The error shown above has prevented Terraform from writing the updated state
to the configured backend. To allow for recovery, the state has been written
to the file "errored.tfstate" in the current working directory.
Running "terraform apply" again at this point will create a forked state,
making it harder to recover.
To retry writing this state, use the following command:
terraform state push errored.tfstate
When I edited errored.tfstate and reduced it to less than 512kB, the state push worked. (Although I had to manage some resources manually after that.)
Activity
slackpad commentedon Aug 3, 2017
Hi @greg-szabo this limit is currently hard coded. We've generally tried to avoid making this configurable to discourage abusive use cases of Consul holding huge amounts of data, and there are some practical limits to how large it can go and still have the servers meet the Raft timing requirements if they are shuttling large chunks of data around.

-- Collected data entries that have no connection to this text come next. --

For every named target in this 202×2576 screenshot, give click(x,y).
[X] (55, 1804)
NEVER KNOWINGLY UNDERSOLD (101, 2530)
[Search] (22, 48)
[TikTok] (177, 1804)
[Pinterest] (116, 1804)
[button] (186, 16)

Terraform could probably chunk its updates to work around this, though I think there's a way to configure it to gzip the state which is probably a practical workaround for most deployments since the data is so compressible - hashicorp/terraform#8748. Will that work for your use case?
greg-szabo commentedon Aug 30, 2017
Hi @slackpad,
Thanks for getting back to me and sorry for the silence. (Vacation and whatnot.)
GZip would be an interesting workaround, I'm sure you could get a few times bigger configuration out of it. Thanks for suggesting it, I'll check it out next time I run across this problem.
I had to come up with some quick workarounds and eventually (since locking was a requirement) I implemented the Amazon S3 + DynamoDB solution to store my Terraform configuration. It works fine (especially since a few bugfixes in Terraform were implemented) so I got rid of the consul infrastructure for now.
To be honest, an arbitrary hardcoded value is kind of a red flag for me in any case. I understand that it's a quick way to safeguard any implementation but in any DevOps solution, it can put the wrench in the gears without any apparent reason. Since Terraform's output is fed directly to Consul, I don't even have a way to safeguard against it. The way it's dependent on the size of the file and not the content makes it vulnerable in an unexpected way. If Terraform fails I have to find out if it failed because the network was not consistent, I ran out of credits on the cloud or an arbitrary value within the tool was reached.
I still think that both Terraform and Consul are amazing tools but in my specific use-case, I have to apply workarounds or other solutions. I hope that in the future Consul can get rid of this limitation or maybe Terraform can zip its configuration by default when used in conjunction with Consul.
slackpad commentedon Oct 18, 2017
@greg-szabo thanks for the follow up explanation - we will keep this in mind!
OlivierCuyp commentedon Sep 19, 2018
@slackpad I'm using Consul as a config storage for traefik. Traefik store all Let's Encrypt certificates under the same key. So with the limit 512Kb I can only store about 100 certificates.
I would feel way more confortable with a limit of 1000 certificates so a limit of 5M.
Here is the traefik details: https://docs.traefik.io/configuration/acme/#__code_14
camilb commentedon Sep 28, 2018
@OlivierCuyp I had to fork Consul and build it myself in order to increase this limit to 100MB (just to be safe) and it works good for now. Currently storing ~1400 certificates and didn't see any performance issue in Consul. Still not sure how traefik can handle this amount of certificates
OlivierCuyp commentedon Sep 29, 2018
@camilb thanks for your feedback but I rather have to change a config than rebuild Consul.
I was hoping to get some reaction from the Consul team on this.
camilb commentedon Sep 29, 2018
@OlivierCuyp Just a quick note: even if Consul will support this feature, Traefik becomes quite unstable at ~400 certificates. It consumes a lot of CPU and sometimes it just hangs and you have to restart it to be able to request new certificates. Consul only shows a warning
[WARN] consul: Attempting to apply large raft entry (4659230 bytes)but works pretty good. Traefik has this problem with other backends too.mantzas commentedon May 20, 2019
We actually have a configuration that is bigger as 512kb. Any way to get the option implemented?
hprasad068 commentedon Jul 20, 2019
Even the gzip on terraform doesn't suffice as some time we do reach the limit with zip as well. I currently do not have s3 and that sort of pushes me away to look for other option. Any chance of a config change to customize the size in the future or have we decided to keep it this way..?